> [RECORDS TO PROCESS]
/---
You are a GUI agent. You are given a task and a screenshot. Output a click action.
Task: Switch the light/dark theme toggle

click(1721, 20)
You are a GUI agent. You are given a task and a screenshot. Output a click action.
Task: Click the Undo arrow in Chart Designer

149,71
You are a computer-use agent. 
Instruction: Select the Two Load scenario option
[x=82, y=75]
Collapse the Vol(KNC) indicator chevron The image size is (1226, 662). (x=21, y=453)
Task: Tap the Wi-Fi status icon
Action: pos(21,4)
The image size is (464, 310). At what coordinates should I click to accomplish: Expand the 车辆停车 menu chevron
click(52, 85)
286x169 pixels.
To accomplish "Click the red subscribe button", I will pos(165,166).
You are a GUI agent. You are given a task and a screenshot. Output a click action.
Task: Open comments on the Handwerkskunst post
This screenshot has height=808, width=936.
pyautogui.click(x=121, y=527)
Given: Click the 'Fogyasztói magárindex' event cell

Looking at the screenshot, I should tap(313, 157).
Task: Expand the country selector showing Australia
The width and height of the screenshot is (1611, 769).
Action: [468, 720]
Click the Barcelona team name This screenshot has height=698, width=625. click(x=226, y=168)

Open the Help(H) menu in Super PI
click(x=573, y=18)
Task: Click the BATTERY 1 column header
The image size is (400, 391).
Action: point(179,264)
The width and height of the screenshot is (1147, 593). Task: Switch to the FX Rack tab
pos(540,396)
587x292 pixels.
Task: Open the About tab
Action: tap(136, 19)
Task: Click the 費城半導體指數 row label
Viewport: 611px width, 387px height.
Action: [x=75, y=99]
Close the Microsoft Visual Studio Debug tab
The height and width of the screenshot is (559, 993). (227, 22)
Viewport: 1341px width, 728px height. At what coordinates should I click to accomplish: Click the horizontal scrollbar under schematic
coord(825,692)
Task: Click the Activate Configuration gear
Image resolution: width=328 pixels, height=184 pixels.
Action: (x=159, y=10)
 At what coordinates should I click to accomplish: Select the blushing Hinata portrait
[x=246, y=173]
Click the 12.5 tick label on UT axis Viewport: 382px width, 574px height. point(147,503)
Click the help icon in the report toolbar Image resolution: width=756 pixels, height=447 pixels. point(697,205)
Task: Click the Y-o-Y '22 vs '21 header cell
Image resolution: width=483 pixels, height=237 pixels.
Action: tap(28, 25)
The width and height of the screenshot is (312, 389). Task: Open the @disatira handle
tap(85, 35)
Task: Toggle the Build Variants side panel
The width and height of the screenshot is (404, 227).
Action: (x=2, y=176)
\---
> [WHAT THE EXERCISE ASKS]
Looking at the listing above, which lines hold "label"? Copy every such line.

> [WRITTEN ANSWER]
Task: Click the 費城半導體指數 row label
Click the 12.5 tick label on UT axis Viewport: 382px width, 574px height. point(147,503)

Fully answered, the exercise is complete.